The planned sale to Macquarrie has come under heavy scrutiny at Westminster and Holyrood amid fears the GIB could be broken up after the sale and lose its green mission to fund renewable energy projects.
A flotation of GIB could be even larger than the £3.3 billion stock market listing of Royal Mail in 2013.
The GIB’s chairman is veteran Scottish financier Robert Smith.
The proposed sale of the GIB had been facing increased political scrutiny following allegations by the Scottish government that the privatisation process could become an “asset stripping exercise with significant financial rewards for any new owner.”
Former UK business secretary Vince Cable had warned the UK government risked “effectively destroying” the GIB as an institution if it pressed ahead with its plan to sell the bank into the private sector.
Cable, who launched the bank in 2012 during his time as business secretary in the coalition UK government, told BusinessGreen he was concerned the GIB could be broken up after a sale and lose its green mission to fund renewable energy projects.
Clive Lewis, Labour’s shadow secretary of state for BEIS (business, energy and industrial strategy), told BusinessGreen the GIB was at risk of being “broken up, sold off and its green commitments forgotten.”
Former Conservative climate change minister Gregory Barker had tweeted: “Am increasingly alarmed that sale of GIB will now see it broken up so much it threatens its future as enduring institution.”
The Scottish government said on January 19 that it had received assurances from the UK government on the “strategic importance” of GIB.
“Cabinet Secretary for Economy, Jobs and Fair Work, Keith Brown, has received assurances from the UK government that the strategic importance of the Green Investment Bank to Scotland will be fully considered as part of ongoing discussions around its privatisation,” said the Scottish government.
Brown said he had spoken to the UK government’s minister of state for climate change and industry and had pressed for greater transparency around the GIB privatisation process and for confirmation that the bank will continue to be headquartered in Edinburgh.
“The Green Investment Bank plays a unique strategic role in funding innovative and higher risk low carbon projects in Scotland and the rest of the UK,” said Brown.
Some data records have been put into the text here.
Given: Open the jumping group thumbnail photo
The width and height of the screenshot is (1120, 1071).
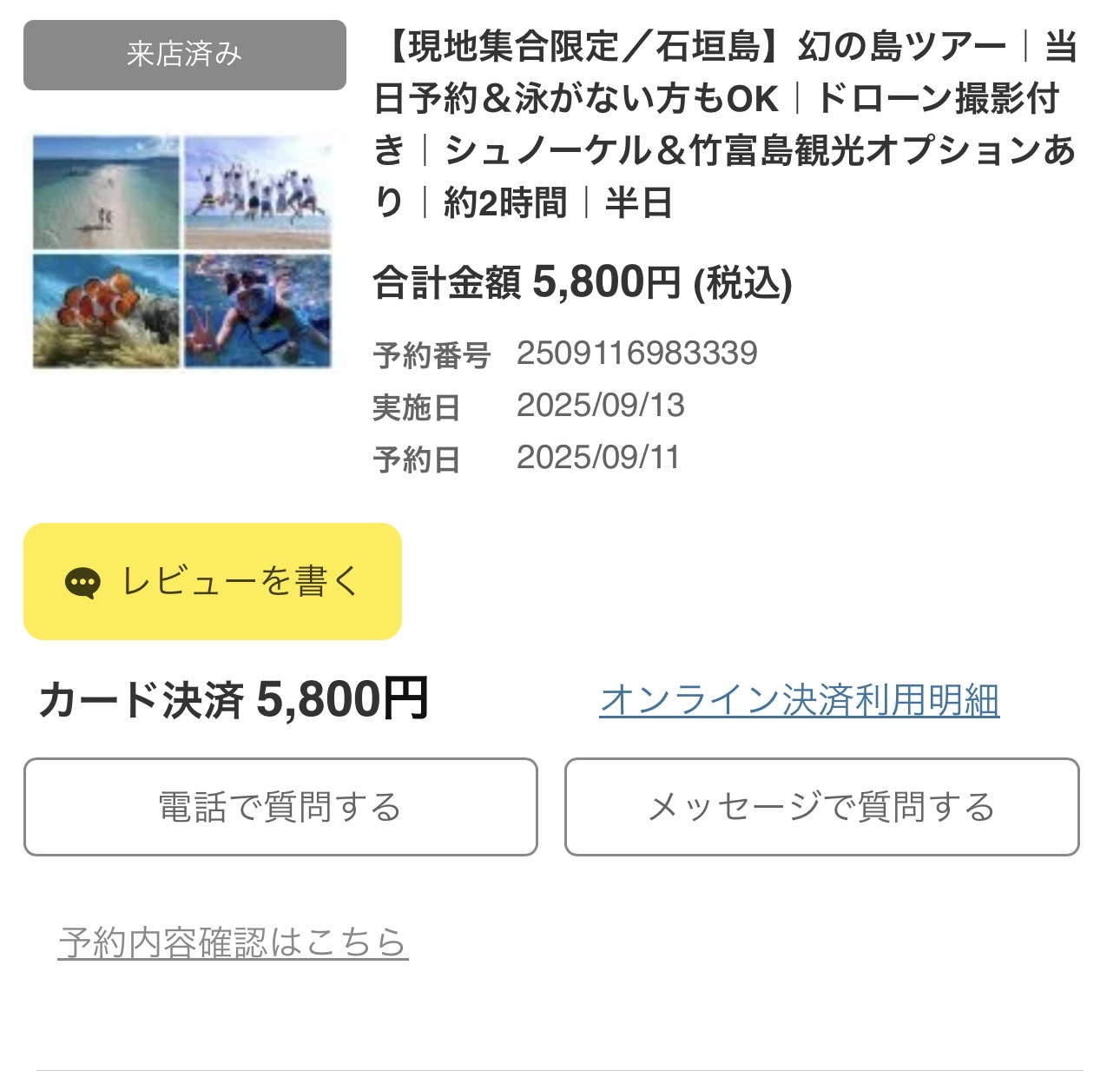Looking at the screenshot, I should point(258,192).
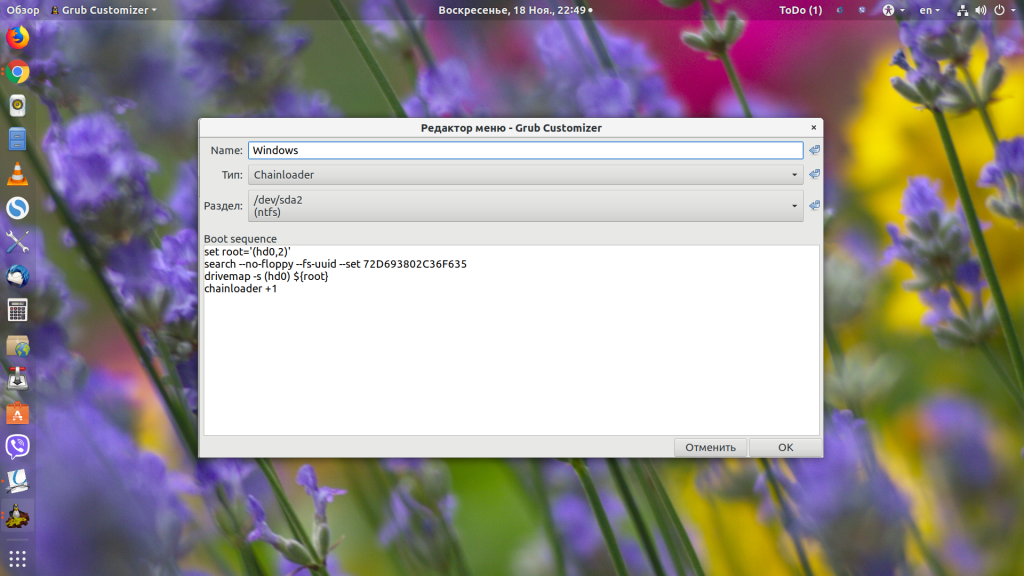Launch Viber from the dock
Image resolution: width=1024 pixels, height=576 pixels.
pos(17,446)
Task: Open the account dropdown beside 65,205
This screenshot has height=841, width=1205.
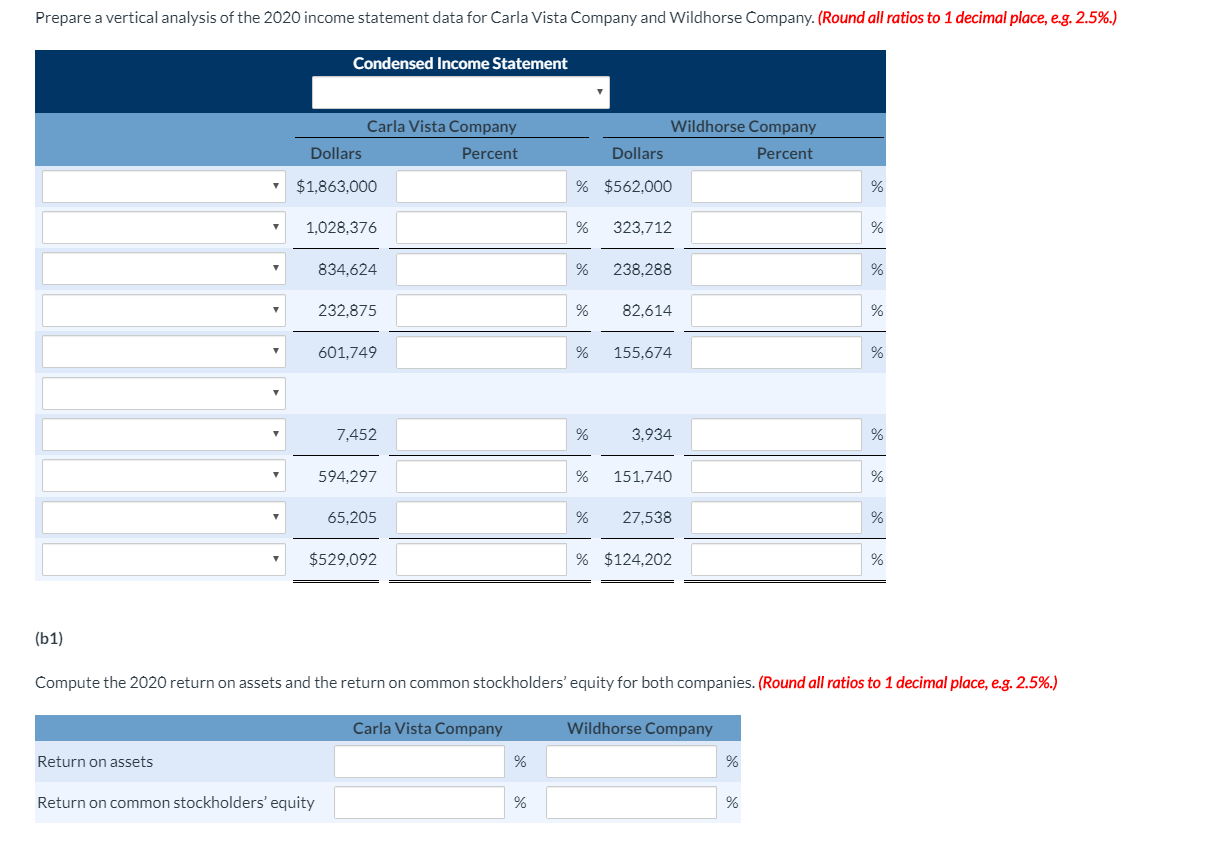Action: coord(162,517)
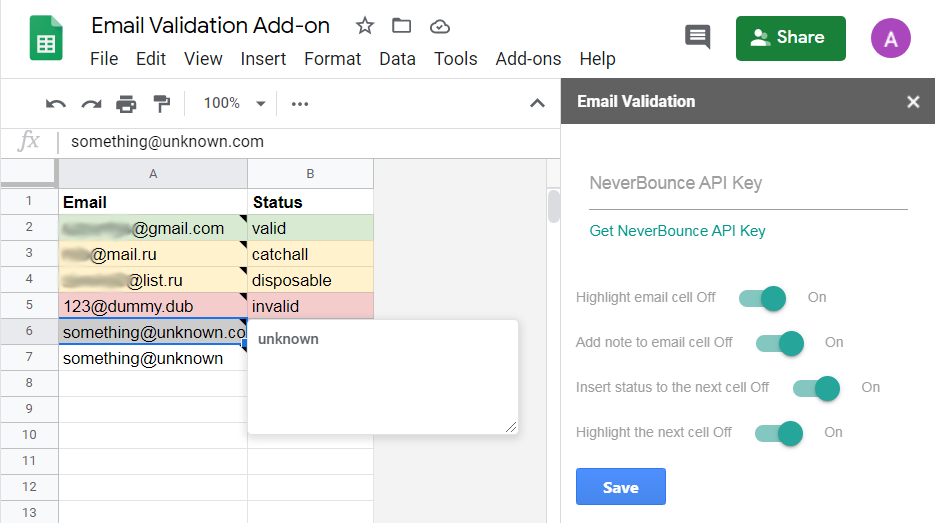The width and height of the screenshot is (935, 523).
Task: Expand more toolbar options with three dots
Action: 300,103
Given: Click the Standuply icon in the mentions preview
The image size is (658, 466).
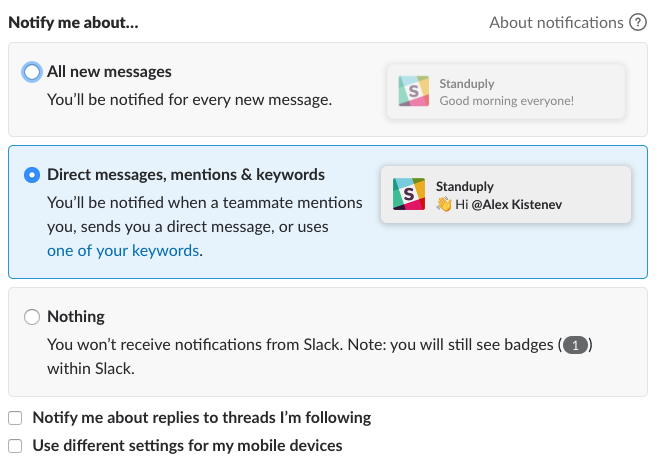Looking at the screenshot, I should [408, 194].
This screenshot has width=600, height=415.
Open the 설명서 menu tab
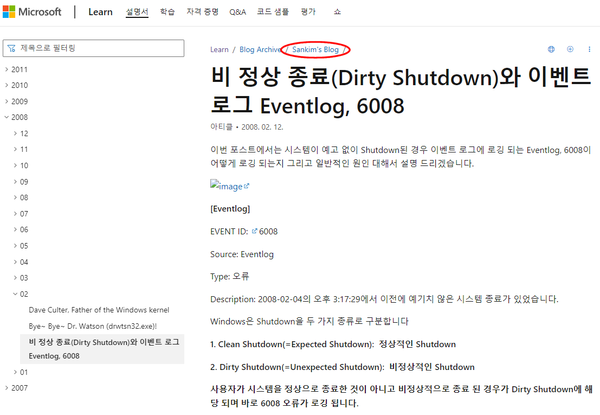tap(137, 12)
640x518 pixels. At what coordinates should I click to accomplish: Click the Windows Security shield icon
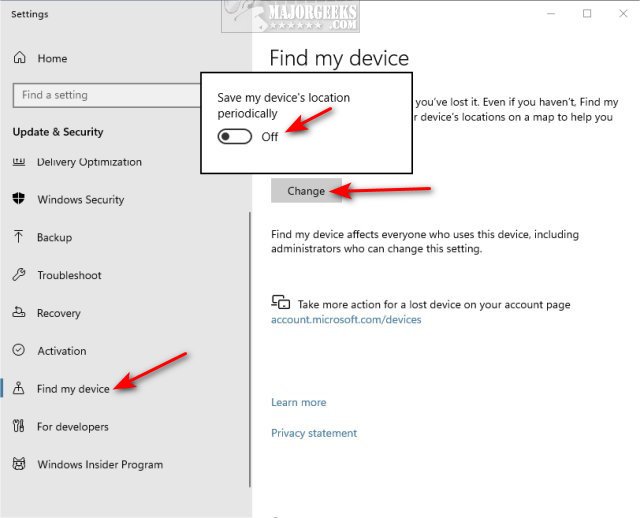(19, 199)
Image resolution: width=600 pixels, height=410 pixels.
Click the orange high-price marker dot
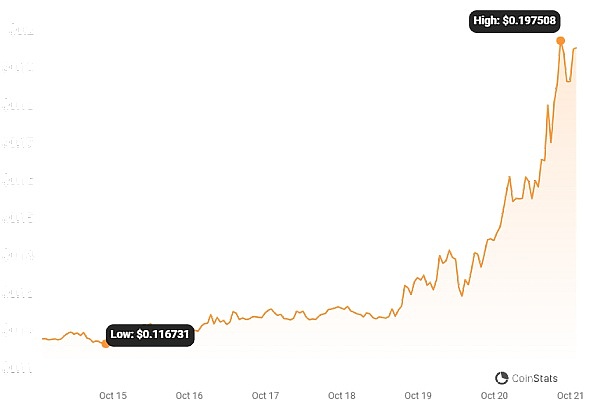[561, 41]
“It is my view that the sell-off of this key organisation will seriously threaten our green economy, which plays such an important role for Scotland …
“In 2015 the then Secretary of State for Business Innovation and Skills gave assurances the bank’s green purpose would be protected after privatisation.
“This is still central to my vision of how the bank will operate in the future and is something that I will continue to press.
“I have also made further representations to the UK Government about the importance of retaining the bank’s Edinburgh headquarters, which currently employs 55 highly skilled staff.
“I have reaffirmed my determination to ensure these roles are protected at a similar standing and scale as the present arrangement so that we can continue to drive forward the green agenda, promote future growth and create more jobs both within the organisation and the wider sector.
“This is the right thing to do, not only because Scotland already has the pool of expertise needed to support the bank, but also because it is symbolic of Scotland’s role as a leader within the green energy sector.”